Tarihsel çelişkilerin aşılmasında koşulların olgunlaşmasıyla bir dönüm noktası, bir sıçrama anı oluşur. Tarih yapmak kişilerin dilediği koşullarda gerçekleşen ve yapılan bir şey değildir. Önceden önlerine gelen hazır buldukları koşullarda ve bu koşulları değiştirerek yapılan bir eylemdir.

 Bu nedenle tarih yapmak her zaman için zor ve bedel ödenmesi gereken bir yoldur. Çünkü kurulmak istenen yeni hayatın önünde tüm varlığıyla engel olan, olmak isteyen eskinin varlığı durmaktadır.

Aynı zamanda kurulacak olan yeni hayatın kendi koşullarını daha iyi şekilde değiştireceğine inanmayan esaret koşullarından memnun kitlelerin de varlığı bir duvar oluşturmaktadır. Bu nedenle tarih yapmaya cüret edenler bir anlamda itici mekanizma olarak “zor”u temel almak durumundadırlar.
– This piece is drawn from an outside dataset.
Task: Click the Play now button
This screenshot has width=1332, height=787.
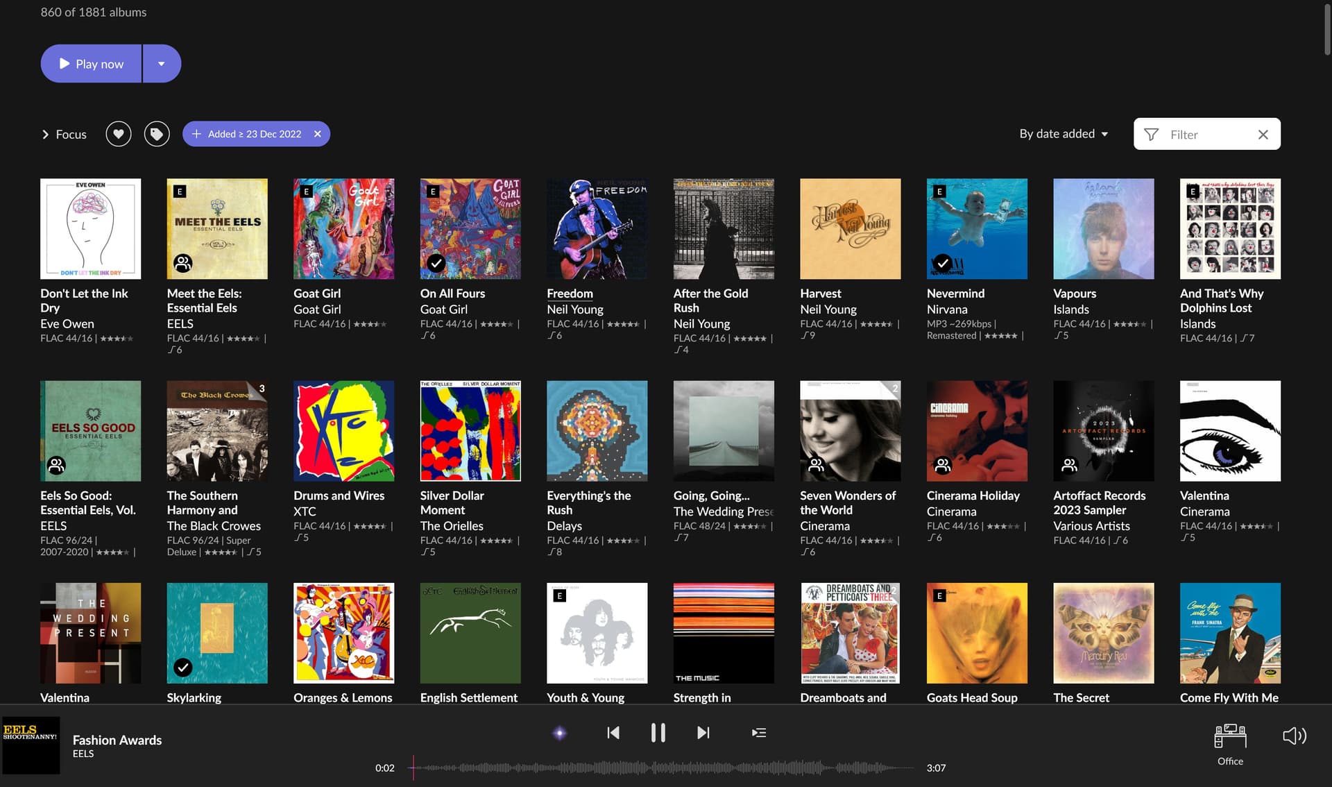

15 Ağustos tarihsel olarak hücrelerine kadar bölünmüş, sömürgeci güçlerin elinde darmadağın olmuş bir halkın değişmez sanılan yazgısına sıkılan ilk kurşun, ayağa kalkması için atılan ilk adım ve kendi kaderini yazmaya zorlayan bir isyandır.

Yenilgilerden oluşan bir tarihin, hüzünle dolu derslerinin ışığında yenilmezliğe süren yolculuğudur. Geçmiş isyanlara öncülük eden feodal kurumların köhnemiş geleneksel tavırlarının reddedilişi, “baldırı çıplakların” baş kaldırısıdır.

İdeolojik hazırlıklarının yıllar aldığı, sabrın her türlü olanaksızlıkla sınandığı ve kar tanelerinin bir çığa dönüşmesinin sürecidir. Sömürgecilerin gazetelerinde utanılmaz gururla yazdıkları “meftun” hikayelerinin yüzlerine tokat gibi çarpılmasıdır.

Ulusal kurtuluş mücadelesi bir bütünden oluşmak zorundadır. Tarihsel bir geçmiş, kültürel altyapı, sömürgecilere duyulan öfke, ezilmişliğini dert etmeyen toplumsallığa isyan, kararlı, inançlı ve bilinçli bir militan yapısı bütünün tüm parçalarını bir araya getirmektedir.

Kurdîstan Özgürlük Hareketi işte bu tarihsel koşullarda ilk kurşunu sıkmıştır. Küçük bir grubun oluşturduğu hareket bugün neredeyse bütün kıtalarda örgütlenmiş ve devlet olmadan kurum ve kuruluşlarının işleyişiyle adeta devlet organizasyonuna benzer ama tarihsel koşulların değişimini esas alarak kendini yenileyen ve devlet denilen organizasyonun aşılması anlamında yeni bir örgütlenme iddiası ve bu iddiayı hayata geçirme faaliyetinin olgusallığının ifade ve iradesi olmuştur.

Klasik gerilla mücadelesini fersah fersah aşan bir mücadele anlayışını yürütülmesi diğer mücadele eden hareketlerin ve halkların ilgisini çekmiş, başka bir dünyanın mümkün olabileceğini göstermiştir.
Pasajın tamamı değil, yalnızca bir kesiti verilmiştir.